Los ataques de Platón contra la escritura son análogos a los que realiza contra la democracia en el libro VIII de La república. Y es que lo que se plantea aquí, de Platón a Rancière, es el insistente problema de la democracia. La anarquía (ausencia de cualquier arché) democrática es la que se opone a esa república platónica «que armoniza las ocupaciones, las maneras de ser y el tono de la comunidad» (110). «La democracia no es en efecto un régimen que se diferencia simplemente de los otros por una distribución diferente de los poderes. Se define más profundamente como un reparto determinado de lo sensible, una redistribución específica de sus lugares. Y el principio mismo de esa redistribución es ese régimen de la letra huérfana, en disponibilidad, que podemos llamar literariedad» (110). La democracia es, así, el régimen de la escritura.

¿Pero existe democracia sin destrucción de la representación? La literatura que le interesa a JR, como a Deleuze, es la que destruye el sistema representativo de las artes, que lleva el lenguaje a un límite asintáctico: silencio o música.
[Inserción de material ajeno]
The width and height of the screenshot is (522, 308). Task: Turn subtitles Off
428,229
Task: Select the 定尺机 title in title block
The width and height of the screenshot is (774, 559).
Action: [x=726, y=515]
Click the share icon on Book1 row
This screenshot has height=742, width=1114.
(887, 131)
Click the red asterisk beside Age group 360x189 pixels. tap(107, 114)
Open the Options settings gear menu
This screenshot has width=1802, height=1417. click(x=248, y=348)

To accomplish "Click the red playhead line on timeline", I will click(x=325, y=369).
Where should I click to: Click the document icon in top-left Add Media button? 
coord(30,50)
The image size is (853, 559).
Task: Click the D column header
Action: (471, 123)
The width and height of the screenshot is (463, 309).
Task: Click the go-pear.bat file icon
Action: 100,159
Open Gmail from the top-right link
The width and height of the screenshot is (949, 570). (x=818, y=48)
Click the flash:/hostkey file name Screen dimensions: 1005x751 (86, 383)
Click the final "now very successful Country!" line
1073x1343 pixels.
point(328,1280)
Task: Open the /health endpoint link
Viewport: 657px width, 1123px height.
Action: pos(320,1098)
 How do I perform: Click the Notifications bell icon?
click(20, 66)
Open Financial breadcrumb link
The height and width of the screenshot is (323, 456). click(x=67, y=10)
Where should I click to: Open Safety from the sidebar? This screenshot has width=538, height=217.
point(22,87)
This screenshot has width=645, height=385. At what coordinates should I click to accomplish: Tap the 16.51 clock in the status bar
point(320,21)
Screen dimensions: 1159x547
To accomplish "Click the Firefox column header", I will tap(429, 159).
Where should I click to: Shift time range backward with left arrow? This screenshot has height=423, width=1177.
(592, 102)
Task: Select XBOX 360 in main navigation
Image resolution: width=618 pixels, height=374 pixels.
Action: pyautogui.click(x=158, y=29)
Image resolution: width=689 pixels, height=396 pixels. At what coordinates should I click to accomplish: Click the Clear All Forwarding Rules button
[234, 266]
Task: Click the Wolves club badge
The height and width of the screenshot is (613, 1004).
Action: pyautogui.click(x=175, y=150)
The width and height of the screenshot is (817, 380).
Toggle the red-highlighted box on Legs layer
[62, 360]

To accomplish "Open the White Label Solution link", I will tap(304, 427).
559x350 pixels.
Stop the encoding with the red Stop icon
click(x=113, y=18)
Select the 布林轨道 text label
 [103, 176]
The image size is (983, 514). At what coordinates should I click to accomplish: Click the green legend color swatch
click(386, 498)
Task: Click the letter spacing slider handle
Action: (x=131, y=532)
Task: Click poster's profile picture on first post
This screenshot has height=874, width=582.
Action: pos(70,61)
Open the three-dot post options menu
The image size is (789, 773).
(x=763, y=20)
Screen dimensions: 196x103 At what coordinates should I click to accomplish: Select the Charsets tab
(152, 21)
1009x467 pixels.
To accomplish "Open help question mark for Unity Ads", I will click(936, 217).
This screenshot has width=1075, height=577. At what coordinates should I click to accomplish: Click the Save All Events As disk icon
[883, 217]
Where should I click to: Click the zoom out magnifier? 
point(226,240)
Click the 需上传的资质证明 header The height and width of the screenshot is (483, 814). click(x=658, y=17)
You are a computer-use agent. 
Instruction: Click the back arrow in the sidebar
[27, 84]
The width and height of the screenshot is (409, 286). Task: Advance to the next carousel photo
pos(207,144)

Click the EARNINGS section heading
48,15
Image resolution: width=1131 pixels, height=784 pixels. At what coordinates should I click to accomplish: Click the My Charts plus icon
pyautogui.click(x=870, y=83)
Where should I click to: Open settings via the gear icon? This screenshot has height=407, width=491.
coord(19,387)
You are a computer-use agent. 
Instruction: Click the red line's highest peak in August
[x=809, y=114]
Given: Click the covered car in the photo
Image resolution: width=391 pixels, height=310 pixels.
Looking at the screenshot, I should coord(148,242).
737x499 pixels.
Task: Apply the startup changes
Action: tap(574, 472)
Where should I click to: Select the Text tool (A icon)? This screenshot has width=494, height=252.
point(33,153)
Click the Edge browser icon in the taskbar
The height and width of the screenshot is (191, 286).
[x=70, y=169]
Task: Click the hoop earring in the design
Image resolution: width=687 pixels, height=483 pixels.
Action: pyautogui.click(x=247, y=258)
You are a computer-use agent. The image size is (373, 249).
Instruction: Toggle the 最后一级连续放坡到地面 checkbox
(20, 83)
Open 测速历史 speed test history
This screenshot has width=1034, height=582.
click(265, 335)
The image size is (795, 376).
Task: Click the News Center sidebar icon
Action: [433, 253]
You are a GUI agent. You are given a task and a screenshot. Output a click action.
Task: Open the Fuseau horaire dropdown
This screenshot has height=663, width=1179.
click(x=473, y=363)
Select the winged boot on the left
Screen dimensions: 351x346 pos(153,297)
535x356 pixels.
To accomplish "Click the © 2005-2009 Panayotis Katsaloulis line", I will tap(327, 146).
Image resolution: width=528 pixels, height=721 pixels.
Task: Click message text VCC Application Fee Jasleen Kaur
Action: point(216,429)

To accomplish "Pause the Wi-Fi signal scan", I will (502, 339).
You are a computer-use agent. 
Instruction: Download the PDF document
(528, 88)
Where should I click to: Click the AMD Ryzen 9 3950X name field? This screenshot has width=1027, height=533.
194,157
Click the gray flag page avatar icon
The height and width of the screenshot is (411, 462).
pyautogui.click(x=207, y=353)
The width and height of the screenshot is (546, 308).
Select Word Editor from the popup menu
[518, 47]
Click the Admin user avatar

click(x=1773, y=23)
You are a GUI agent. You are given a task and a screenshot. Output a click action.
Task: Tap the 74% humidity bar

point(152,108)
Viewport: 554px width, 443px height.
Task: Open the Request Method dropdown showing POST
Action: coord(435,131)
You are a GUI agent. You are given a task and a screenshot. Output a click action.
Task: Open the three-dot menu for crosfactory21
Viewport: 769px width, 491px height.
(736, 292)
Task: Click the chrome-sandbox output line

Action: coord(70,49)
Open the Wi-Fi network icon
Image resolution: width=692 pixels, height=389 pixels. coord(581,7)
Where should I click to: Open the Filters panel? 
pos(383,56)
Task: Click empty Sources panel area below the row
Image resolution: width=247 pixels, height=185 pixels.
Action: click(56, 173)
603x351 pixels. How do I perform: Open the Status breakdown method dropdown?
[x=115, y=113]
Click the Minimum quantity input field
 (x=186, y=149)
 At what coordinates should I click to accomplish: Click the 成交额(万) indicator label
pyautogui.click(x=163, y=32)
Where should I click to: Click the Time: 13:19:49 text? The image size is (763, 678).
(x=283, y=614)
El problema de la caída del régimen de la representación es precisamente el hecho de que abre a la literatura a la contradicción que la tensiona entre el principio de indiferencia y aquel que afirma que la poeticidad supone una determinada relación del lenguaje con lo que dice. Es decir, ¿cómo hacer tender el lenguaje hacia su límite, sin por eso deshacerlo como lenguaje, llevarlo completamente a su exterior?

Y, sin embargo, el problema no atañe solamente a la literatura, sino sobre todo a la política. Ésta es la recusación de todo principio, de todo arché que pretenda fundar la legitimidad del gobierno en la filiación, o en la naturaleza. Y si la tan temida democracia es inseparable de la política, es porque constituye su principio; la democracia instaura la política en tanto ausencia de todo fundamento «natural». De hecho, durante los últimos 2500 años éste ha sido el mayor punto de ataque contra la democracia3.

De aquí que podamos decir que literatura y política comparten un problema. El mérito de Rancière en La palabra muda es entonces el de hacer visible ese problema del arché a partir de la literatura y de su inherente palabra muda (la escritura ha perdido toda garantía de poseer un sentido, su ser es pura insignificancia) pero al mismo tiempo locuaz (ya que todo es lenguaje, todo habla).

Y si literatura y política comparten ese problema, quizás compartan también una tarea común: la apertura de un campo de cuestionamiento de todo fundamento, de todo principio que se pretenda natural, pero que al mismo tiempo construya una consistencia capaz de escapar al caos indiferenciado donde todo vale lo mismo.

3 Cf. RANCIÈRE, Jacques, El odio a la democracia, Buenos Aires, Amorrortu, 2007.